I’ve gotten the latter before. It’s not pleasant.
It’s not without reason. The Greek community has been prominently in the news for a lot unfortunate choices and incidents recently, both nationally and at UC Berkeley. As sexual assault has entered the forefront of campus conversations across the country, fraternities and sororities find themselves increasingly on the hot seat for issues of party culture and power dynamics. Anyone who’s lived within four blocks of a UC Berkeley sorority house has heard the cheering and seen the swarms of girls and undoubtedly made their own assumptions about the insanity that is Panhellenic Fall Formal Recruitment and the droves of overly dressed-up screaming and clapping sratty zealots. From the outside looking in, it’s easy to see what is superficial, what is hierarchical and what is problematic.
What is good comes from the inside. It comes from the women who will talk me through my struggles, who give me academic and professional help and have taught me to be more open to other perspectives. It comes from my friends who are some of the most diverse, genuine and driven people I have ever known. It comes from hours of community service and thousands and thousands of dollars raised from assorted philanthropies. It comes from striving for academic excellence, as evident by the fact that the Panhellenic average GPA is higher than both the all-women’s and all-campus average GPA. But from the perspectives of uninvolved onlookers, these things can get lost, hidden behind the one woman you met during a discussion section who rubbed you the wrong way or that article you read one time that made you feel uncomfortable in the same stomach-twisting way it did to me.
When someone finds out I’m in a sorority before they’ve truly gotten to know me, I worry that they’re instinctively reducing me to ideas and stereotypes of what I am. I wonder if their thoughts go to the superficial social climbing from the sorority in “Scream Queens” or if their mind takes them instead to the catty girl-drama from Ted and Barney’s sorority sister double date as featured in one of my least favorite episodes of “How I Met Your Mother.” The worst stereotypes of Greek women are ones that I’m happy not to know in person, but the associations will still come. Movies such as “Animal House” and even “Legally Blonde” have helped to perpetuate an idea of who a sorority woman is that doesn’t represent the experiences of thousands. It’s an unfortunate part of the territory.
And I wonder if what I think of this community ever occurs to them.
To say that the Greek community at this school is perfect would be not only incorrect but irresponsible. Of course, there are issues, ones real enough not to be overlooked. Every time I hear a story of something gone wrong, I feel the pang of sadness and feel that hint of responsibility for something I wasn’t there for. Every account of sexual assault angers me. Every public debate with the city fills me with endless frustration.
But I am not willing to be complacent in the status quo, and the actions of this community make me comfortable in believing it is not either. Saying that Greek students do not want to make their community safer ignores the strong efforts of Greeks Against Sexual Assault.

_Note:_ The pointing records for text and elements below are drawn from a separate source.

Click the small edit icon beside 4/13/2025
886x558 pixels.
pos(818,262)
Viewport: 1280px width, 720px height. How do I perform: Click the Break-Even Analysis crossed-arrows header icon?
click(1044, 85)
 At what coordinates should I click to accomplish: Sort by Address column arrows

Saying that Greek students are not conscientious dismisses what Greening the Greeks has achieved in making this community a more sustainable and aware one. Saying that Greek students are systematically exclusive ignores the great work Panhellenic has done toward making sure more women from more backgrounds feel comfortable entering our community, including the institution of the new Panhellenic vice president of community development this year.
I believe in making a community better from the inside and leaving it safer and more welcoming than when I found it. And my involvement in Greek life has made me better as well. I may be a small piece of this larger community, but I make a difference by being part of the conversation and working the best I can to be a role model for what Greek life can stand for. I am much more than the letters on my chest, but I also can’t help but take pride in wearing them.
We are not perfect, and we have never presumed to be. But the value in any community is recognizing faults and actively working to become stronger.
When I next walk home with a classmate, it’s likely that little will change. There will still be that polite show of interest, and the intentions and feelings behind it will still remain unclear. But hopefully they will get to know me better in the weeks to come, and hopefully they will see past the letters to the person behind them.